Instructions to follow.
Please filter the data down to the lines that include the word "field" and copy them.

[Stored records]
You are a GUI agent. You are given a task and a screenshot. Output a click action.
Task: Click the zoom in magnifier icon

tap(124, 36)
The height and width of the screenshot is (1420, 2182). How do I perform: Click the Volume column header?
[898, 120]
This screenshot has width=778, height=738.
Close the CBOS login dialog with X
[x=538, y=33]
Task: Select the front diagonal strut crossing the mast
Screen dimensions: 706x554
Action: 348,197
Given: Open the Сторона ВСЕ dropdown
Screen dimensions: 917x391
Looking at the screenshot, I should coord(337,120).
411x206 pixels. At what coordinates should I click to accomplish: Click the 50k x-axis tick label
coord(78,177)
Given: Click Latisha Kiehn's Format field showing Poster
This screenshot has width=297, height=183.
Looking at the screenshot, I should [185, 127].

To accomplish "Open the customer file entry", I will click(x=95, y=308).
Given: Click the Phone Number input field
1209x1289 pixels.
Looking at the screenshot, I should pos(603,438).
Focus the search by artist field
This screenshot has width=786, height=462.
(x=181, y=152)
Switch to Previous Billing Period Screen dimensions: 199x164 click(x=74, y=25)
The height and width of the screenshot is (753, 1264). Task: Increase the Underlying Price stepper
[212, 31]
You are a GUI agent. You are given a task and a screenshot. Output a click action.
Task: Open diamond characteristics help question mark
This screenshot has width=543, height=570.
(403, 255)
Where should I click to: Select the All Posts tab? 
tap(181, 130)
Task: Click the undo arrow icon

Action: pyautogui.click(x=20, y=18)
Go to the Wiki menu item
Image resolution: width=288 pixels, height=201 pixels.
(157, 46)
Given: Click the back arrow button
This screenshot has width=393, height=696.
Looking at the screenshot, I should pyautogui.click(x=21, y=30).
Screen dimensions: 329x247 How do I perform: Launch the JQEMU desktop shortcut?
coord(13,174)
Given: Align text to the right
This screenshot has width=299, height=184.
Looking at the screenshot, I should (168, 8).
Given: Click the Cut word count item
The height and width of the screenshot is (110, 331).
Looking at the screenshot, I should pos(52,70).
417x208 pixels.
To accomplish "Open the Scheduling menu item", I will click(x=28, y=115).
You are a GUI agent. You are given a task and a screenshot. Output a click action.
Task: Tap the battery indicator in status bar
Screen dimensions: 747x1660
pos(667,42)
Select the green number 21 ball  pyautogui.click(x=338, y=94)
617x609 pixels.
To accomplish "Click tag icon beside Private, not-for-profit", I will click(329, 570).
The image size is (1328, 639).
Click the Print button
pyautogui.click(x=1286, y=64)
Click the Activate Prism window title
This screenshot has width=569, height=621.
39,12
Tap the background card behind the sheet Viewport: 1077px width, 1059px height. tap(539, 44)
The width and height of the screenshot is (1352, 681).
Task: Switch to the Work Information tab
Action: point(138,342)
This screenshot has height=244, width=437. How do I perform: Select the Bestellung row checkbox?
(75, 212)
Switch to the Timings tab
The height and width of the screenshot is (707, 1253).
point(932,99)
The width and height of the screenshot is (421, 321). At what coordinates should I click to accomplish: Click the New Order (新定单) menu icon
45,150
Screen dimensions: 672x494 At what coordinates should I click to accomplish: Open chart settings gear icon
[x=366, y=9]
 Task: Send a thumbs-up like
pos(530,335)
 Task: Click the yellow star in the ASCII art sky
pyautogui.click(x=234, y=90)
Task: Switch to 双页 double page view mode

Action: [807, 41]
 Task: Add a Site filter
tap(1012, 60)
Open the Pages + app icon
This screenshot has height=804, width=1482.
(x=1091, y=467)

Exercise response.
Given: Click Latisha Kiehn's Format field showing Poster
Given: Click the Phone Number input field
Focus the search by artist field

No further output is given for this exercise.